-- Work to be completed --
Copy the lines from the line with "The height and width of the screenshot is (705, 1280)." to the line with "Jump to level" without changing anything.

-- Information given --
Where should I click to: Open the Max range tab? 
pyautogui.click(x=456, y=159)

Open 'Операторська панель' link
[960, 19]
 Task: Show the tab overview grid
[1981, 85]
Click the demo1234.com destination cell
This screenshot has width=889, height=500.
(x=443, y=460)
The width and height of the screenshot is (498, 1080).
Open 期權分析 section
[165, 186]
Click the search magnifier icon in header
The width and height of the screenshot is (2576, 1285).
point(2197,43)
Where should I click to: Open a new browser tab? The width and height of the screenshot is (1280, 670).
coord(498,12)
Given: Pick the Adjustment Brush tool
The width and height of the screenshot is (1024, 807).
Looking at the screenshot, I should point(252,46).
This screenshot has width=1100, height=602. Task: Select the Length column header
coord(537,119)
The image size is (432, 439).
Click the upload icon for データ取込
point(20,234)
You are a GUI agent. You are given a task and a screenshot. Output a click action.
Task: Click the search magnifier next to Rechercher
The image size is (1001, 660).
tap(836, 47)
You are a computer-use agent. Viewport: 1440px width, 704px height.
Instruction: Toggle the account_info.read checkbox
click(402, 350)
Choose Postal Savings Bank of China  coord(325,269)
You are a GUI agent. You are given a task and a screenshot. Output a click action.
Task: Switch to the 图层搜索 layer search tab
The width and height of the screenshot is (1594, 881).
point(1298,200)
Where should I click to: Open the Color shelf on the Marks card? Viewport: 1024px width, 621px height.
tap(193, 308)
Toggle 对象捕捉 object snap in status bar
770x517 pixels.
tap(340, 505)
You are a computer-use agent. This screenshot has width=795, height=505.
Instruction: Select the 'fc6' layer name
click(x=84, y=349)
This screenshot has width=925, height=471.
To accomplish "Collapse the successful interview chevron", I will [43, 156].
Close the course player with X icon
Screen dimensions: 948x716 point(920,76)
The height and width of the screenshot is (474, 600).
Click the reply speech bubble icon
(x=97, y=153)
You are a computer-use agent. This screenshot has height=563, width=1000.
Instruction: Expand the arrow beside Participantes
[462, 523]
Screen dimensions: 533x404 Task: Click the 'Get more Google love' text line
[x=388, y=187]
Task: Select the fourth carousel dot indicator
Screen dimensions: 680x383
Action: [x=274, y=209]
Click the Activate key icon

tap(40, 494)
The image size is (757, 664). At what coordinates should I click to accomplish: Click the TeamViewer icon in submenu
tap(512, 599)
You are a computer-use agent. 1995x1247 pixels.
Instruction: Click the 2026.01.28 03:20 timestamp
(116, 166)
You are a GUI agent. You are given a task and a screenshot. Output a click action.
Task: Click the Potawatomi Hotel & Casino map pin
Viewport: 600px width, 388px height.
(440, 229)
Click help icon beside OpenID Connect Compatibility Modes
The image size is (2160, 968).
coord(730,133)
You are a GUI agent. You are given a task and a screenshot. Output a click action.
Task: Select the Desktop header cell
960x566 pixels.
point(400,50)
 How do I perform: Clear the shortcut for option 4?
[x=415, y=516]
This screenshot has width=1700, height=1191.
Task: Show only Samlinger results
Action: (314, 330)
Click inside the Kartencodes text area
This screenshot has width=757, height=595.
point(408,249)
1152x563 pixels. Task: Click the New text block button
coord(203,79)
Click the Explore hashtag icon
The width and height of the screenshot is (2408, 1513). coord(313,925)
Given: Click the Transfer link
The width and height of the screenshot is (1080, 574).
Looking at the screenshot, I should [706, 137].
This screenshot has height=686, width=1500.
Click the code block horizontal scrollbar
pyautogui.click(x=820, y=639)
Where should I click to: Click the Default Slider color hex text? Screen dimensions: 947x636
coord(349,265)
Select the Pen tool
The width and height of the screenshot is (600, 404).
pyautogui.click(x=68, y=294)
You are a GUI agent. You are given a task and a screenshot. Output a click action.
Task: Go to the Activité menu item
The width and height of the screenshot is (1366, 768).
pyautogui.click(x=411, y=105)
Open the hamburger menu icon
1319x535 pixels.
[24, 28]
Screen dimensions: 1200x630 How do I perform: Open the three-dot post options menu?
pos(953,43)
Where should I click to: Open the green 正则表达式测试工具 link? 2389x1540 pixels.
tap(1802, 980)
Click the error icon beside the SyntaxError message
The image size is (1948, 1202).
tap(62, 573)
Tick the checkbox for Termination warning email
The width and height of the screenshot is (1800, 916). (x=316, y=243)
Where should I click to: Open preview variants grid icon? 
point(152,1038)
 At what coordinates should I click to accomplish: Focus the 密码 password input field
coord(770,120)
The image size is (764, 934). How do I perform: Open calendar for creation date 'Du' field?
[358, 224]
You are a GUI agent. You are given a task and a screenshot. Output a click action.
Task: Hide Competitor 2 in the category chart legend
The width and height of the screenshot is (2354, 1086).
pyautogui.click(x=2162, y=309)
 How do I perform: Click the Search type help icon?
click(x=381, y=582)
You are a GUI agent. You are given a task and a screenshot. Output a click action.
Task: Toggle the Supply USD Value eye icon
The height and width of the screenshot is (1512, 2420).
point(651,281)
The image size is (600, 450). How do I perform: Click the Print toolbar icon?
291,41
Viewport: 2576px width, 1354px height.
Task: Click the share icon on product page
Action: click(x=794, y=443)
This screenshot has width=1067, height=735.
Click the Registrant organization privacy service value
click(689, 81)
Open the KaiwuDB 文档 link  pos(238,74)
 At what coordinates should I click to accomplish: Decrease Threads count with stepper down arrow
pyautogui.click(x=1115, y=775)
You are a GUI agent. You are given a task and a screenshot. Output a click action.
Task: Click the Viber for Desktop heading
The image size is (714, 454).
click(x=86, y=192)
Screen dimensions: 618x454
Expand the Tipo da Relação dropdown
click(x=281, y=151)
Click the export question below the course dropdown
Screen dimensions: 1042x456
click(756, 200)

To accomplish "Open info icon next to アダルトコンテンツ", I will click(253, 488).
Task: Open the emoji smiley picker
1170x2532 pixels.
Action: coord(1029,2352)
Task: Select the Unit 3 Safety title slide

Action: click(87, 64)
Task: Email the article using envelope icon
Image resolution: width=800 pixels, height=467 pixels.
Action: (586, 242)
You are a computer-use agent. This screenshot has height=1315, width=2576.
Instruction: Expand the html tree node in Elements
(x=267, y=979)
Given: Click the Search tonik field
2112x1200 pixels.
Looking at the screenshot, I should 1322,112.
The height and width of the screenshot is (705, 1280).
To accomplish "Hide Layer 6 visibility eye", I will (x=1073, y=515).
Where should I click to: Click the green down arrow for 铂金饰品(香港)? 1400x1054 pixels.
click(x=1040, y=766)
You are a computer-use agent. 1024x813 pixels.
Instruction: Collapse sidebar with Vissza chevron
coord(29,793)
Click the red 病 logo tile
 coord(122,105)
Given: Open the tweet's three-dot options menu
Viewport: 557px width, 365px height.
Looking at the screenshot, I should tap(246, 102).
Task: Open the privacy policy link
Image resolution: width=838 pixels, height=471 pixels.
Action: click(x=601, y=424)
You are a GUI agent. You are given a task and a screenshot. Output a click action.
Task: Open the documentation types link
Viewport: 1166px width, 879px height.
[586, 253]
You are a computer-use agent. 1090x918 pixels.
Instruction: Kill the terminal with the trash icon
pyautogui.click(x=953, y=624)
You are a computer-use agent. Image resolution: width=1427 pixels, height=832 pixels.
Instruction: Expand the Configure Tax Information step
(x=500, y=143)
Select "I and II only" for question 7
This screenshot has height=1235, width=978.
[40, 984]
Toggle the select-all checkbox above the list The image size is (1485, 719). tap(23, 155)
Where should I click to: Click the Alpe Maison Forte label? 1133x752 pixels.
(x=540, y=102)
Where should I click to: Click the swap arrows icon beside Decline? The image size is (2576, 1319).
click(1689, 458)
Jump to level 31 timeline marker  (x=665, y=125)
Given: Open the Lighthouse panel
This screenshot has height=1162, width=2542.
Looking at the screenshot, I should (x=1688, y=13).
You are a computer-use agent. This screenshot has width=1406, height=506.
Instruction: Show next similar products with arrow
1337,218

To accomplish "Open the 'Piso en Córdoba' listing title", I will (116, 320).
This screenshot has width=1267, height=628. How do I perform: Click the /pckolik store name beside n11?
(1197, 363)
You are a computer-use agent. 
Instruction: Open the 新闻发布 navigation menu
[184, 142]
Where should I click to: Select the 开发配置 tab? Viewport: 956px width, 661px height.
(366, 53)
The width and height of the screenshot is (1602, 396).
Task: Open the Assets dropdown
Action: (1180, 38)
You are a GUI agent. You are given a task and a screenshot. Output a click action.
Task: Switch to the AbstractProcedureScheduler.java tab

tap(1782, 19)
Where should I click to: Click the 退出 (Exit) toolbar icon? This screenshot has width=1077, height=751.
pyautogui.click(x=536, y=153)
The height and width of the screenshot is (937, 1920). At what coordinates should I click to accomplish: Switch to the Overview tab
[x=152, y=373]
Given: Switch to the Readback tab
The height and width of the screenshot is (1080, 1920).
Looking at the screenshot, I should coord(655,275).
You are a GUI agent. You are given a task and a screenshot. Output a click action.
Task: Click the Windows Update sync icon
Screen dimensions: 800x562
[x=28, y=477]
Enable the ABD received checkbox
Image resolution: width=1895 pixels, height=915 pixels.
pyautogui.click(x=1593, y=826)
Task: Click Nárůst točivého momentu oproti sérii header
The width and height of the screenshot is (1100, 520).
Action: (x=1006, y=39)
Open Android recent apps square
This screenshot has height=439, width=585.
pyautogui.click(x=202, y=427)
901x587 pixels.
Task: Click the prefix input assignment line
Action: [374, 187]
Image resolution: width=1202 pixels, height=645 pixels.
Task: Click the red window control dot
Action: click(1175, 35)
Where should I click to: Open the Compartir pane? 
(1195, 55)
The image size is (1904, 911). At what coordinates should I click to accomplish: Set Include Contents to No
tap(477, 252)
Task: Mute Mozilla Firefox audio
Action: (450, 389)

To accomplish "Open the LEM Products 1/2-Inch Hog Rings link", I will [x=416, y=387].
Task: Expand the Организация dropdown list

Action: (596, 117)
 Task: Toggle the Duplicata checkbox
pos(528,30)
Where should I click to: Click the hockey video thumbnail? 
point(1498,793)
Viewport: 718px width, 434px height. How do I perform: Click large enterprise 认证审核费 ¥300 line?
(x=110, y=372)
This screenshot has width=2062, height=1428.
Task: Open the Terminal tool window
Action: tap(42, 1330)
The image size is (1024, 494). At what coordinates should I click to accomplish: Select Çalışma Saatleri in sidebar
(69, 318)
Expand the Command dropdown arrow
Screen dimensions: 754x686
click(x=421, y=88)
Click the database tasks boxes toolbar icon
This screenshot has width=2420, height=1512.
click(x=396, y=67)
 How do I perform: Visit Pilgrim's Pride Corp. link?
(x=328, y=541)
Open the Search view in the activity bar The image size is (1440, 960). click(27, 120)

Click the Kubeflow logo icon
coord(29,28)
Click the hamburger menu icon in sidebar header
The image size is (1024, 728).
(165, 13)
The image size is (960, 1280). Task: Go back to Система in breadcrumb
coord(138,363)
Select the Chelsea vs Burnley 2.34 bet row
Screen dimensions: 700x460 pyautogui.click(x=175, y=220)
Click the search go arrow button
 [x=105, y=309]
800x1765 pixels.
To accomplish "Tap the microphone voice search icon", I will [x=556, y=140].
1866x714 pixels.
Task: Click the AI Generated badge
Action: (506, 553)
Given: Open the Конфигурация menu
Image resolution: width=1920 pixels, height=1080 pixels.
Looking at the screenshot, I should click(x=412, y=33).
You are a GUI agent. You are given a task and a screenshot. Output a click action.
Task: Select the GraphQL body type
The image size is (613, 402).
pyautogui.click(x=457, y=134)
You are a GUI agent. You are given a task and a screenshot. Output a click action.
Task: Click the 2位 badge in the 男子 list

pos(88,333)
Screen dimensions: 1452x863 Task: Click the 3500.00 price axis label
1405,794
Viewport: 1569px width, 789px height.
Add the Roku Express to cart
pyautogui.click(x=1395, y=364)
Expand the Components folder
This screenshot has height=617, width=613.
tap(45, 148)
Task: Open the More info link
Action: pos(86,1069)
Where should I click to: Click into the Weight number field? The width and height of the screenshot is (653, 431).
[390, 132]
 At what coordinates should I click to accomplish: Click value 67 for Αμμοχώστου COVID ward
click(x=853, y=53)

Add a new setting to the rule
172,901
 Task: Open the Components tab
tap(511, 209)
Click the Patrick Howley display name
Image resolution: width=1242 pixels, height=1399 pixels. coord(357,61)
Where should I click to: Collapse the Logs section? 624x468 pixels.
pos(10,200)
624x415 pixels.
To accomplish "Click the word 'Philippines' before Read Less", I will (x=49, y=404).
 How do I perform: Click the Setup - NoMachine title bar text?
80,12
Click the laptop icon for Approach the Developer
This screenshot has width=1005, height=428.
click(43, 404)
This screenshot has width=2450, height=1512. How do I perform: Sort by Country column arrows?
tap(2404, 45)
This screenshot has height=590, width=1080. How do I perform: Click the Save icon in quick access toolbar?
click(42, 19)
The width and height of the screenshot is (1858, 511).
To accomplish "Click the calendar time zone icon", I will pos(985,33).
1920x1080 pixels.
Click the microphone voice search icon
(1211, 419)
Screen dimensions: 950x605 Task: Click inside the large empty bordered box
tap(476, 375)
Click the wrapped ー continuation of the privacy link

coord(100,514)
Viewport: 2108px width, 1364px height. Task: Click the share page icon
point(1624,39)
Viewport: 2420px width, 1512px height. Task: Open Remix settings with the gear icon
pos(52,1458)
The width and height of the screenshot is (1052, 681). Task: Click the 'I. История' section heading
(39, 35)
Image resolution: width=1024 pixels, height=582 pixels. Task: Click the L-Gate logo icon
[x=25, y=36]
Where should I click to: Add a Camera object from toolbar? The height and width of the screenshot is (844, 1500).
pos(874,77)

-- Answer below --
The height and width of the screenshot is (705, 1280).
To accomplish "Hide Layer 6 visibility eye", I will (x=1073, y=515).
Where should I click to: Click the green down arrow for 铂金饰品(香港)? 1400x1054 pixels.
click(x=1040, y=766)
You are a computer-use agent. 1024x813 pixels.
Instruction: Collapse sidebar with Vissza chevron
coord(29,793)
Click the red 病 logo tile
 coord(122,105)
Given: Open the tweet's three-dot options menu
Viewport: 557px width, 365px height.
Looking at the screenshot, I should tap(246, 102).
Task: Open the privacy policy link
Image resolution: width=838 pixels, height=471 pixels.
Action: click(x=601, y=424)
You are a GUI agent. You are given a task and a screenshot. Output a click action.
Task: Open the documentation types link
Viewport: 1166px width, 879px height.
[586, 253]
You are a computer-use agent. 1090x918 pixels.
Instruction: Kill the terminal with the trash icon
pyautogui.click(x=953, y=624)
You are a computer-use agent. Image resolution: width=1427 pixels, height=832 pixels.
Instruction: Expand the Configure Tax Information step
(x=500, y=143)
Select "I and II only" for question 7
This screenshot has height=1235, width=978.
[40, 984]
Toggle the select-all checkbox above the list The image size is (1485, 719). tap(23, 155)
Where should I click to: Click the Alpe Maison Forte label? 1133x752 pixels.
(x=540, y=102)
Where should I click to: Click the swap arrows icon beside Decline? The image size is (2576, 1319).
click(1689, 458)
Jump to level 31 timeline marker  (x=665, y=125)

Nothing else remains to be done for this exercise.